Records shown:
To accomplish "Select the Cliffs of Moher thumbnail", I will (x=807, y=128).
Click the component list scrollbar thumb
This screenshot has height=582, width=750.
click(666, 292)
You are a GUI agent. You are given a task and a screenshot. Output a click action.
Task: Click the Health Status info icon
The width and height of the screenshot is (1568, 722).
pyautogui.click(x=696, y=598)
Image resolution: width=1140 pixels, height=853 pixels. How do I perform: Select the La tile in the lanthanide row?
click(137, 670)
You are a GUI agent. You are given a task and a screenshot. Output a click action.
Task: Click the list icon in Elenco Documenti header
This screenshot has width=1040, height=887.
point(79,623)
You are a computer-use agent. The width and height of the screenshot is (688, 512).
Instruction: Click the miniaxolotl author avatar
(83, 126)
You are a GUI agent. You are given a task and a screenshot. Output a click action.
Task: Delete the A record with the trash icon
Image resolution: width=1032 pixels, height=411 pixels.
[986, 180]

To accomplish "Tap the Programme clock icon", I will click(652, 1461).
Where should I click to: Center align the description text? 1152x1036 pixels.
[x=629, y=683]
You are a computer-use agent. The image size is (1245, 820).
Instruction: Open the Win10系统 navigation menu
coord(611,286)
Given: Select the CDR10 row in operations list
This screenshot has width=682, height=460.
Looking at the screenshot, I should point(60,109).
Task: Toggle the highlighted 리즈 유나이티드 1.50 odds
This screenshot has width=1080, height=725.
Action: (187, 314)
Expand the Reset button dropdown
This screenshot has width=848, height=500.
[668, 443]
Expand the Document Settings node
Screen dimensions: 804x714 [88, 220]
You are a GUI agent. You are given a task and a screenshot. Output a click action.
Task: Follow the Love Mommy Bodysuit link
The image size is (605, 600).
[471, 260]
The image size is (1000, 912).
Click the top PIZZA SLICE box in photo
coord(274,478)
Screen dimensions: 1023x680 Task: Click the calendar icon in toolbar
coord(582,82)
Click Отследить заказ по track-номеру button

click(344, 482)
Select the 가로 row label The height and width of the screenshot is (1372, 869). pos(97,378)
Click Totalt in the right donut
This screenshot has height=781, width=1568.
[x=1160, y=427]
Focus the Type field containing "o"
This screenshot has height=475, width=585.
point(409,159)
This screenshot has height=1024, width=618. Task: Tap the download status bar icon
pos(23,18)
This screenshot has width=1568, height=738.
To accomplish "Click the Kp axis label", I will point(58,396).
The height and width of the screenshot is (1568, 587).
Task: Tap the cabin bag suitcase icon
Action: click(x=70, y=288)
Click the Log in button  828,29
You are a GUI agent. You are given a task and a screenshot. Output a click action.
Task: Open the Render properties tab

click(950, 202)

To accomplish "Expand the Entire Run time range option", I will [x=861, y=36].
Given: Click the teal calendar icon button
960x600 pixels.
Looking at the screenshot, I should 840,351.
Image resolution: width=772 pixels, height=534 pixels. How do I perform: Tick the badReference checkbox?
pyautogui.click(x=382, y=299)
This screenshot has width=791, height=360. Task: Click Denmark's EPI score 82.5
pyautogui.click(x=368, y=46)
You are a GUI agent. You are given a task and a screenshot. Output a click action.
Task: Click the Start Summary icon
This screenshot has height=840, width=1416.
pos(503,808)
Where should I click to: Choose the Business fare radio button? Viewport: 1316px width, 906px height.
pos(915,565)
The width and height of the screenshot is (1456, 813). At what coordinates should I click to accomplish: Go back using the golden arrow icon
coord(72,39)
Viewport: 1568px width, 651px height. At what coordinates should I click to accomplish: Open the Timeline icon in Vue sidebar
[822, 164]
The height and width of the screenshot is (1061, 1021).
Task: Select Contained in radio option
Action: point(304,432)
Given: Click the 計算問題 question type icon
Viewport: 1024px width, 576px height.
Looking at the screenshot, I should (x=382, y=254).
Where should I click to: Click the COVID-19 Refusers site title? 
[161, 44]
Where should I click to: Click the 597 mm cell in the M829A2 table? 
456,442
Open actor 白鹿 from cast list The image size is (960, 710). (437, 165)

Your task: Please set down again, word for word, only the lines from the start of the entries through the line with "Task: Toggle the", both ends included.

Solution:
To accomplish "Select the Cliffs of Moher thumbnail", I will (x=807, y=128).
Click the component list scrollbar thumb
This screenshot has height=582, width=750.
click(666, 292)
You are a GUI agent. You are given a task and a screenshot. Output a click action.
Task: Click the Health Status info icon
The width and height of the screenshot is (1568, 722).
pyautogui.click(x=696, y=598)
Image resolution: width=1140 pixels, height=853 pixels. How do I perform: Select the La tile in the lanthanide row?
click(137, 670)
You are a GUI agent. You are given a task and a screenshot. Output a click action.
Task: Click the list icon in Elenco Documenti header
This screenshot has width=1040, height=887.
point(79,623)
You are a computer-use agent. The width and height of the screenshot is (688, 512).
Instruction: Click the miniaxolotl author avatar
(83, 126)
You are a GUI agent. You are given a task and a screenshot. Output a click action.
Task: Delete the A record with the trash icon
Image resolution: width=1032 pixels, height=411 pixels.
[986, 180]

To accomplish "Tap the Programme clock icon", I will click(652, 1461).
Where should I click to: Center align the description text? 1152x1036 pixels.
[x=629, y=683]
You are a computer-use agent. The image size is (1245, 820).
Instruction: Open the Win10系统 navigation menu
coord(611,286)
Given: Select the CDR10 row in operations list
This screenshot has width=682, height=460.
Looking at the screenshot, I should point(60,109).
Task: Toggle the highlighted 리즈 유나이티드 1.50 odds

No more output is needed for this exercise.